Zela's head was swimming in a red haze brought on by fatigue and heat and she too prepared to die. She had succeeded in contacting her ship, but the communication had been brief and Cadel's voice had been faint and broken. She knew that her own signal must have been even more so and its location difficult to pin-point. Her crew would not find her in time. Her despair became diffused with anger. She still believed that there was a God Behind All Gods, but she could no longer ask Him to save her. She only demanded to know why he would permit her to die when she had so much to do and so much to live for. It was a question that the philosophers had never been able to answer.
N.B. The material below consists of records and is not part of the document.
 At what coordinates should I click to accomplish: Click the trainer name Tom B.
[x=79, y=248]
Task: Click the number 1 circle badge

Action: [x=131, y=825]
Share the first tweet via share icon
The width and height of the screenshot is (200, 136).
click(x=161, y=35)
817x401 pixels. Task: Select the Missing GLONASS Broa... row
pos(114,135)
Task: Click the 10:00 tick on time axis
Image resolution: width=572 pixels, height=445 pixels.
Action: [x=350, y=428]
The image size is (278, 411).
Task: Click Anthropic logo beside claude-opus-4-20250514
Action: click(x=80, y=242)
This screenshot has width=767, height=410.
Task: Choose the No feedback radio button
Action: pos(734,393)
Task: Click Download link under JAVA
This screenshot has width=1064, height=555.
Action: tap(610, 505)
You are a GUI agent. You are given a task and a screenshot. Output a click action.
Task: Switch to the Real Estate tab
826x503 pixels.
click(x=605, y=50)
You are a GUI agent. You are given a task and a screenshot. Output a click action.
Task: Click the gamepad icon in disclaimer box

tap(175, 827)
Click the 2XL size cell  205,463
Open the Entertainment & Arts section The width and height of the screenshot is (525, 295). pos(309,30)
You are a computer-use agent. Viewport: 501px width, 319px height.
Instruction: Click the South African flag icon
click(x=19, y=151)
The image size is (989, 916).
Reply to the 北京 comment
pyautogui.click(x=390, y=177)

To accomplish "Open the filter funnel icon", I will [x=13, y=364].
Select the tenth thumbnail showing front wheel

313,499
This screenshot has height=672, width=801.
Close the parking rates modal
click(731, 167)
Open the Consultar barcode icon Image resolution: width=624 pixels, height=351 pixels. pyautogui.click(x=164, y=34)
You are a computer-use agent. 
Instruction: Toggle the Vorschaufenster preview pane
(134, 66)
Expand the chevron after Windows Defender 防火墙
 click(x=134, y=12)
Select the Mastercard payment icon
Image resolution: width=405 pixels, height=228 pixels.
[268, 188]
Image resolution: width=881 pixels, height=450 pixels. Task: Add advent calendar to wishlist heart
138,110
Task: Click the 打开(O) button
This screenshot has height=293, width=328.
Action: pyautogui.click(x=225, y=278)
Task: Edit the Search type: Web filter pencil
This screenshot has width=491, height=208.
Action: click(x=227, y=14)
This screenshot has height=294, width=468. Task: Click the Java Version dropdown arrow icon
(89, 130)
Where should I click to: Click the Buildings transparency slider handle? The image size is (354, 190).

Why? Why live? Why fight? Why die? Why anything? Was there a deeper meaning behind all things, as her father taught? Or could it be that the Gheddans were right and there was nothing beyond the here and now? A fearful doubt cavorted with the questions in her mind and she felt dizziness sweeping over her. Was dying a journey into knowledge and another plane of existence, or simply an end, an obliteration, a nothing? Soon she would know, or not know, as the case might be.
There was a silence, a stillness, a deceptive lull before the storm. Some thirty Maghallan warriors crouched on all sides of the steep pile of cracked boulders, most of them more than half way up to the summit. It was a difficult climb and on the summit the defenders had rolled the loose boulders into an encircling rampart. During the early stages of the battle, the Karakhorans had crouched behind their ramparts, making themselves almost invisible targets. But now they stood boldly, heads and shoulders in full view.
The Maghallan commander was a hard, sword-scarred man, his face hollow-cheeked and hollow-eyed like a dark, living skull. He held his position because he was the most savage of his men. He was tempted to order another volley of spears and arrows to be hurled upward and yet he refrained. He had formed a grudging respect for the four who had held his force at bay for so long and he knew from the bejeweled helmet and insignia that their leader was a Karakhoran prince. He would permit them to die fighting and their prince would die on his own bright blade. He stood upright and voiced a command. And with screaming, blood-curdling battle cries his men followed scrambling at his heels as he charged for the hilltop.
“At last,” Kananda breathed, almost joyously. His eye was on the skull-faced man whom he had identified as the Maghallan chieftain, and his fighting soul soared in eagerness. He would have sprung forward to meet the man, but his military training forbade him to break the defensive square. Like a coiled cobra, he waited.
Two Maghallan warriors sprang together over the stone barrier on Kananda's right flank. Zela was there, blocking their attack in a succession of ringing sword clashes. One man was flung back, his cheek bones and jaw cleft by her cutting blade. The other sagged gasping to his knees as he was impaled below the breastbone. Two more rushed the left flank where Hamir defended. Kananda half turned to deal with one of them, making a slicing backhand stroke behind the Maghallan's guard that severed his sword arm above the elbow. He left the huntsman to deal with the other. Behind him, he heard Kasim defending his back with desperate swordplay. Then the Maghallan chieftain was leaping into the tight, rock-bound arena to face him.
In aiding Hamir, Kananda had lost the first initiative. The skull-faced man hacked wickedly for his throat and Kananda brought his own sword back only just in time to deflect the blow. The Maghallan roared his fury, a sound echoed from all sides by his attacking fellows, but Kananda and his three companions conserved their energy to fight all the better in tight-lipped silence. The skull-faced man was no master of his blade, but he fought with a homicidal mania that gave no quarter.